As I mentioned yesterday, the European Court of Justice ruled yesterday that the US-EU Safe Harbor pact is illegal under European law:

The ruling, by the European Court of Justice, said the so-called safe harbor agreement was flawed because it allowed American government authorities to gain routine access to Europeans’ online information. The court said leaks from Edward J. Snowden, the former contractor for the National Security Agency, made it clear that American intelligence agencies had almost unfettered access to the data, infringing on Europeans’ rights to privacy.

The court said data protection regulators in each of the European Union’s 28 countries should have oversight over how companies collect and use online information of their countries’ citizens. European countries have widely varying stances toward privacy.

The Electronic Frontier Foundation examines the implications:

[I]f those reviews [of individual companies' transfers] continue to run against the fundamental incompatibility of U.S. mass surveillance with European data protection principles, the end result may well be a growing restriction of the commercial processing of European users' data to within the bounds of the European Union.

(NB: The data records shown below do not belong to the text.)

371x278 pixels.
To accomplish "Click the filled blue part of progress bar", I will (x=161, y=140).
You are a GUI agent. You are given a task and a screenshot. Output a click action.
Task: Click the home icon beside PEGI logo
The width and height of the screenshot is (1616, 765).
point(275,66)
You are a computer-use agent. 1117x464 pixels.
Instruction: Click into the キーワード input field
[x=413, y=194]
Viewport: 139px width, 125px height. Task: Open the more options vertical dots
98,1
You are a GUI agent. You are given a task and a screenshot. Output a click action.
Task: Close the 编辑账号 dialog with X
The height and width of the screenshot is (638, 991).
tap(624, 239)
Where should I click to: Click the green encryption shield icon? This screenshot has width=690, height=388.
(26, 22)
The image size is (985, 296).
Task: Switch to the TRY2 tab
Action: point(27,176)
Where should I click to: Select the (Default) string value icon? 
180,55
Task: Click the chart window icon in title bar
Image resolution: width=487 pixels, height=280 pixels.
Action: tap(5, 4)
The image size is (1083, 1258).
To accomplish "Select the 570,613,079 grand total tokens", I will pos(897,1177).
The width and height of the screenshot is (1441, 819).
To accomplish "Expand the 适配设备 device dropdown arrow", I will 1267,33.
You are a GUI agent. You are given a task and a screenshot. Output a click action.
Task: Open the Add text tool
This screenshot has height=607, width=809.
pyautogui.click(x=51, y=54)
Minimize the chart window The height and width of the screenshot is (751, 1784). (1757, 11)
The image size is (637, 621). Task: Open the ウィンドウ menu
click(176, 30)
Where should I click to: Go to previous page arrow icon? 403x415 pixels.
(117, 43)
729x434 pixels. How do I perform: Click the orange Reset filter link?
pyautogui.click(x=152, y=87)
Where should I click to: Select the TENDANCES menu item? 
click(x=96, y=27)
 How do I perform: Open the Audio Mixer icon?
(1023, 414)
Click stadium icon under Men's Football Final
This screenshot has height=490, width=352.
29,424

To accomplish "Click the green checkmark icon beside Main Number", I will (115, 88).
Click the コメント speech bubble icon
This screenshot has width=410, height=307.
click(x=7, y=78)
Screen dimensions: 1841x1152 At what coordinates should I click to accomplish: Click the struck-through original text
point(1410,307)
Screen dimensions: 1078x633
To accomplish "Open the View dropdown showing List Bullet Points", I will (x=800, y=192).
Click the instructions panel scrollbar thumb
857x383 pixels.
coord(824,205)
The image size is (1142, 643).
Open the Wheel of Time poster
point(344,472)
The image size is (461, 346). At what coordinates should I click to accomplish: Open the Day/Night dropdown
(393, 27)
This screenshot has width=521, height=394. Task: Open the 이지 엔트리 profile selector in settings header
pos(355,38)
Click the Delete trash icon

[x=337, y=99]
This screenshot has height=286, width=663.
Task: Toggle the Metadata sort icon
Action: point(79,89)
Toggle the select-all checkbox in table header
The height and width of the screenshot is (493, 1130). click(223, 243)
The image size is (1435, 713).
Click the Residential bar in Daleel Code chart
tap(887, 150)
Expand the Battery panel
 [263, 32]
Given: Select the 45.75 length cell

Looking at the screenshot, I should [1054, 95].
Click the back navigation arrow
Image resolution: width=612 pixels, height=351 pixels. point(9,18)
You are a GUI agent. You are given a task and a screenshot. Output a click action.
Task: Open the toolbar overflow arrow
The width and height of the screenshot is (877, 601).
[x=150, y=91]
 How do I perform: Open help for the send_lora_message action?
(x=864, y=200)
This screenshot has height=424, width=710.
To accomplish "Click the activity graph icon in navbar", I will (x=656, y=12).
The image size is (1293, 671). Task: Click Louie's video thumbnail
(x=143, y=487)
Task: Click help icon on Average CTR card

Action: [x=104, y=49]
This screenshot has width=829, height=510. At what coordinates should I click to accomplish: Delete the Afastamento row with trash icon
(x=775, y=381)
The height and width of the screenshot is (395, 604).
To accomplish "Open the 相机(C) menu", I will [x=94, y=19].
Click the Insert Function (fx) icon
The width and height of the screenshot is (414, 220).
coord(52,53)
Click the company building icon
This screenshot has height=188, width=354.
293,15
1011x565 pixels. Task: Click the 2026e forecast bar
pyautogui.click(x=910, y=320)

That would certainly force the companies to re-think and re-engineer how they manage the vast amount of data they collect. It will not, however, protect their customers from mass surveillance. The geographic siloing of data is of little practical help against mass surveillance if each and every country feels that ordinary customer data is a legitimate target for signals intelligence. If governments continue to permit intelligence agencies to indiscriminately scoop up data, then they will find a way to do that, wherever that data may be kept. Keep your data in Ireland, and GCHQ may well target it, and pass it onto the Americans. Keep your data in your own country, and you'll find the NSA—or other European states, or even your own government— breaking into those systems to extract it.

Harvard law student Alex Loomis highlighted the uncertainties for US-based companies:

But ultimately it is still hard to predict how national and EU authorities will try to enforce the ECJ decision in the short-run because, as one tech lobbyist put it, “[c]ompanies will be working in a legal vacuum.”  Industry insiders are already calling for more guidance on how to act lawfully. That’s hard, because the EU Commission’s decision is no longer controlling and each individual country thus can now enforce EU law on its own. Industry experts suggest that the turmoil will hurt smaller tech companies the most, as the latter lack separate data centers and accordingly are more likely to rely on transferring data back to the United States. As I pointed out last week, that might have some anticompetitive effects.

In short, data transfers between the EU and US are now a problem. A big one. Fortunately at my company, we don't keep any personal information—but we still may have a heck of a time convincing our European partners of that, especially if Germany and France go off the deep end on privacy.